それだと言うのに、勝負にならないと言ってのけるテオさんの言葉は、本当に信じがたい。
だが、淡々とした彼の口調が嘘を吐いている様には思え無くさせる。
「我々の作戦は、今の所はメリスを支援する過程で、交渉で貴女の身柄を引き取る事です。私はそれまでの間の護衛として派遣されました」
「どう言う事ですか?」
詳しく話を聞くと、どうやら結構な偉い人だったらしいハンスさんと、かなり偉い人でコネが沢山のカイル・メディシアが王様に直訴して今回の私の救出作戦を実行に移しているそうだ。
今現在のザラスの動きを利用した作戦は、メリス王国に危機が迫っている状況を盾にとって、私の身柄と引き換えに援軍の派遣を提案すると言う事だそうで、同時に、アンゲイル公国の海軍も動かして脅しも掛けるそうだ。
メリス王国としては、今の状況でアウレリア王国まで相手にするのは避けたい状況で、もっと言えば、アウレリアの助力を得られれば充分にザラスに対抗できると言う事だそうで、ハンスさん達は状況を最大限に利用している。

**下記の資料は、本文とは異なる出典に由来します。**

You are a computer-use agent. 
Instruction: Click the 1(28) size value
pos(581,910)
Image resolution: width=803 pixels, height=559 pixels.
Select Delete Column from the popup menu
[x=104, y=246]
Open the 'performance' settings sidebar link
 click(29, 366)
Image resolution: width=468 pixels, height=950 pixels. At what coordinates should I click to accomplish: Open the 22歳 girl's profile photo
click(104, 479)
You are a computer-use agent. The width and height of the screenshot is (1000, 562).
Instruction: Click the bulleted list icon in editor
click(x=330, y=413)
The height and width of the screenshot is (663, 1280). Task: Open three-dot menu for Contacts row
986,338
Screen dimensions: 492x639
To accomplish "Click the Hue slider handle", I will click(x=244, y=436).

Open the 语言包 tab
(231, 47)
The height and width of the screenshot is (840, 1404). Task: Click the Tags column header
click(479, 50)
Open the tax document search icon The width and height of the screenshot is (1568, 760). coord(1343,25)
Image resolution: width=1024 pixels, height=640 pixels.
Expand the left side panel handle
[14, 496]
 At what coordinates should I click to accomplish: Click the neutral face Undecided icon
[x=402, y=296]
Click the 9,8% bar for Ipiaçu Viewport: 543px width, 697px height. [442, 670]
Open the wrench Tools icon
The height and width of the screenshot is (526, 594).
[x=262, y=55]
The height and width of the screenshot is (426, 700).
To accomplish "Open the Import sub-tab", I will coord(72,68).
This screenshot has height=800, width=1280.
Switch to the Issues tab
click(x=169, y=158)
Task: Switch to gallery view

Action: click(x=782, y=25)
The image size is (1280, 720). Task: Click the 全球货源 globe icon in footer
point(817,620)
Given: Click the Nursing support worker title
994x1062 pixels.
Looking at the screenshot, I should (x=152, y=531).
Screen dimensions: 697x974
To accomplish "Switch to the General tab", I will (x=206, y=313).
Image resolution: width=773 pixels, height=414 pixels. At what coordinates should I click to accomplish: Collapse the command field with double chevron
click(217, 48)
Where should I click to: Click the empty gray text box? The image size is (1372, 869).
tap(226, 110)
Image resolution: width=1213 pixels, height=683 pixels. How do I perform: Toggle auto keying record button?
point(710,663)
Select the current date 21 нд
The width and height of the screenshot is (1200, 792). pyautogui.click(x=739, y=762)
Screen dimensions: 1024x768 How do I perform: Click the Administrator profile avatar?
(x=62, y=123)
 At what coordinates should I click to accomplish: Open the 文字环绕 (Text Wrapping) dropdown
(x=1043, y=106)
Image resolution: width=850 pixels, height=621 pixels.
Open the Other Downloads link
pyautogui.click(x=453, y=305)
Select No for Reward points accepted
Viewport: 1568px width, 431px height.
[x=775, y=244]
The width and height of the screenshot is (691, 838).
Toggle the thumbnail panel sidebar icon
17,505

「仮に、交渉が決裂した場合は、我々がお嬢をアウレリアに連れ帰ります」
「・・・何故、こんな回りくどい事を?」
無理矢理釣れて帰れるなら、何故最初からそうしないのかと尋ねてみた。
「閣下と参謀長殿は今回の件で、我々による作戦を強行した場合の損害と、陸軍の派遣を視野に入れた作戦を天秤に掛けて、交渉を選びました。貴女の救出のために我々コマンドに被害が出る事は割に合わないそうです」
「・・・軍隊が出動すればもっと被害が大きいと思うのですけど」
「軍が全体で動けば、被害は大きくなりますが、敵に対する損害も与えられます。その場合はプラスマイナス出言えばプラスになります」
「・・・」
「既に我が陸軍には動員命令が下りています。ザラスに対しては最大限に秘匿していますが、既に近衛師団と第一師団、第四師団が集結を完了しています」
私が連れて来られてから一体どう言う動きがあったのか分からないのだが、口ぶりからかなり大がかりな事をしている様だ。
「三日後、ハンス大佐がメリスに入ります」
「!」
ハンスさんが来る。
そう言われると胸が躍った。
「我々は以降は可能な限り秘密裏に貴女を護衛いたします」
「・・・よろしく御願いします」
ふと、窓の方を見ると山際が白んで来た。
朝日が段々と大地を照らして、そのまま部屋の中に差し込んで入る。
「・・・」
テオさんの方を見てみると、そこには既に人影は無く。
そこに人がいた痕跡も無い。
一体、何処から出入りしたのかも分からず、はたまた、自分の頭が造り出した妄想の産物だったのかとも思うが、取り敢えず、三日後に本当にハンスさんが来るのか待ってみようと思った。
そして、三日後には、この事は幻では無かったと確信が持てた。